His wife is in Europe, and he wanted to know if I wouldn't come out here and ask you to come and see him.

He wanted me to bring you, if possible. Could you come with me now?"

"Why yes," said Jennie, her face a study.

The children were in school.

An old Swedish housekeeper was in the kitchen.

She could go as well as not.

But there was coming back to her in detail a dream she had had several nights before.

It had seemed to her that she was out on a dark, mystic body of water over which was hanging something like a fog, or a pall of smoke.

She heard the water ripple, or stir faintly, and then out of the surrounding darkness a boat appeared.

It was a little boat, oarless, or not visibly propelled, and in it were her mother, and Vesta, and some one whom she could not make out.

Her mother's face was pale and sad, very much as she had often seen it in life.

She looked at Jennie solemnly, sympathetically, and then suddenly Jennie realized that the third occupant of the boat was Lester.

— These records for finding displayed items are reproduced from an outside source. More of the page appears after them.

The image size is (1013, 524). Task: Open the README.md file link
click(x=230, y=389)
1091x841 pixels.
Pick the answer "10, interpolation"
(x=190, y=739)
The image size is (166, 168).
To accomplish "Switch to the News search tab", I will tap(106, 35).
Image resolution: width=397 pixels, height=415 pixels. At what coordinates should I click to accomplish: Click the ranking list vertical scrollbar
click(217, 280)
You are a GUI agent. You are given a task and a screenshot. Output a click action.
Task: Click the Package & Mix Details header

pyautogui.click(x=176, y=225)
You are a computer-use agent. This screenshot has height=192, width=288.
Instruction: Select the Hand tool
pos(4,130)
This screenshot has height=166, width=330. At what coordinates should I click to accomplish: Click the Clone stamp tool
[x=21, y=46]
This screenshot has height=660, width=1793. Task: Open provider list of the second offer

He looked at her gloomily—an expression she had never seen on his face before—and then her mother remarked,

"Well, we must go now."

The boat began to move, a great sense of loss came over her, and she cried,

"Oh, don't leave me, mamma!"

But her mother only looked at her out of deep, sad, still eyes, and the boat was gone.

She woke with a start, half fancying that Lester was beside her.

She stretched out her hand to touch his arm; then she drew herself up in the dark and rubbed her eyes, realizing that she was alone.

A great sense of depression remained with her, and for two days it haunted her.

Then, when it seemed as if it were nothing, Mr. Watson appeared with his ominous message.

She went to dress, and reappeared, looking as troubled as were her thoughts.

She was very pleasing in her appearance yet, a sweet, kindly woman, well dressed and shapely.

She had never been separated mentally from Lester, just as he had never grown entirely away from her.

She was always with him in thought, just as in the years when they were together.

Her fondest memories were of the days when he first courted her in Cleveland—the days when he had carried her off, much as the cave-man seized his mate—by force.

Now she longed to do what she could for him.

For this call was as much a testimony as a shock. He loved her—he loved her, after all.

The carriage rolled briskly through the long streets into the smoky down-town district.

It arrived at the Auditorium, and Jennie was escorted to Lester's room. Watson had been considerate. He had talked little, leaving her to her thoughts.

In this great hotel she felt diffident after so long a period of complete retirement.

As she entered the room she looked at Lester with large, gray, sympathetic eyes.

He was lying propped up on two pillows, his solid head with its growth of once dark brown hair slightly grayed.

He looked at her curiously out of his wise old eyes, a light of sympathy and affection shining in them—weary as they were.

Jennie was greatly distressed. His pale face, slightly drawn from suffering, cut her like a knife.

She took his hand, which was outside the coverlet, and pressed it.

She leaned over and kissed his lips.

"I'm so sorry, Lester," she murmured. "I'm so sorry.

You're not very sick though, are you?